Ratcliffe’s acknowledgement of the CIA’s troubled history with the FBI and the need for the two entities to work together more closely is a huge step forward and comes just as Patel is set to face a confirmation hearing before the Senate Judiciary Committee on Thursday morning.
It also comes after a deeply fraught history between the CIA and the FBI, with conflict between them dating back decades in the United States. For instance, the Los Angeles Times in the aftermath of the 9/11 terrorist attack in early 2002 ran this headline: “CIA-FBI Feuding Runs Deep.”
“The controversy over who knew what in the days and weeks before Sept. 11 has vaulted the rivalry between the FBI and CIA–one of the oldest back-fence feuds in the nation’s capital–outside the bounds of conventional controversy,” the Times’ Richard Cooper and Josh Meyer wrote. “The question of why the deadliest terror plot in U.S. history went unstopped has exacerbated problems at the nation’s already-troubled intelligence agencies. And disclosures made in the last two weeks indicate that, despite reform efforts at both the FBI and CIA, the interagency sparring is only getting worse.”
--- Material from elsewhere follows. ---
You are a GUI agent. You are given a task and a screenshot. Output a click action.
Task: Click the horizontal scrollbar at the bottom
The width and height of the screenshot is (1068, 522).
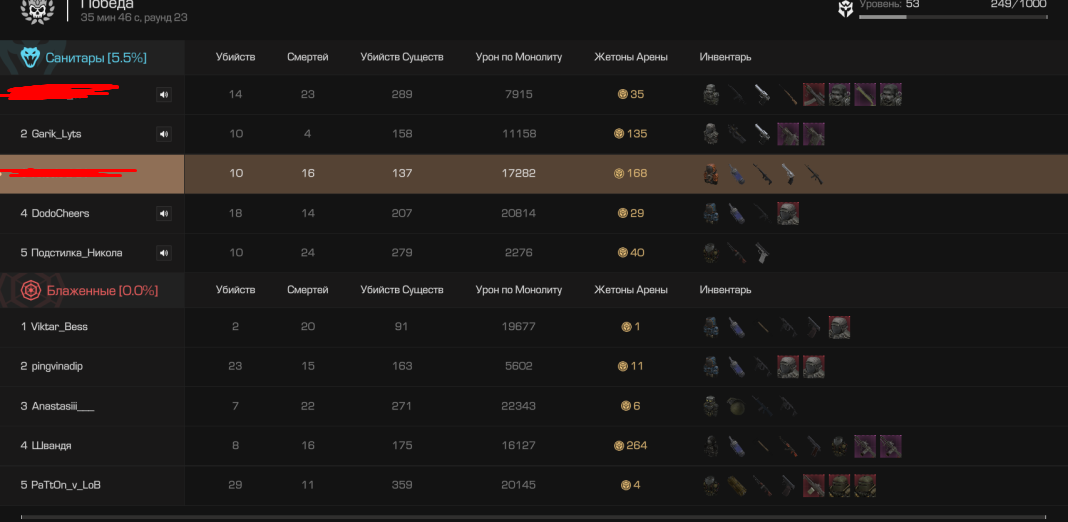click(x=533, y=517)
In their piece, they detail how the history of the FBI and CIA feud goes back more than half a century to the early days of both government agencies.
“The feud between the CIA and the FBI goes back more than half a century and reflects divergent cultures that all agree must change,” Cooper and Meyer wrote. “In the 1940s, when the Central Intelligence Agency was created to coordinate America’s response to the emerging threat of global communism, the new agency was barred from operating inside the United States. But it received sole responsibility for intelligence and counter-intelligence overseas. That meant the FBI had to withdraw dozens of agents from posts abroad, which infuriated J. Edgar Hoover, who had made his ‘G-men’ legendary, zealously guarding their turf and his own. And from the beginning, the cultures of the two institutions could not have been more different. The CIA was a self-consciously cosmopolitan and intellectual elite, patterned after the Oxbridge traditions of the British Secret Service and molded in the blue-blooded Ivy League image of its first director, Allen Dulles. The FBI saw itself as equally elite but was made of commoner clay. If the CIA was disdainfully aristocratic, the FBI was defiantly middle class, with its lawyers and accountants in their stodgy but mandatory black shoes, white shirts and felt hats.”
In the aftermath of 9/11, too, after the intelligence failures were exposed, the two agencies tried to have more face time with top officials in each to try to bridge these divides, but the deep mistrust between the CIA and FBI remains to this day. Maybe, just maybe, Director Ratcliffe can work with a Director Patel if confirmed by the Senate to fix this. It’s no secret that Ratcliffe and Patel are in fact very close and have worked together for many years on a number of fronts, including most notably unpacking the Russia collusion hoax in Trump’s first term.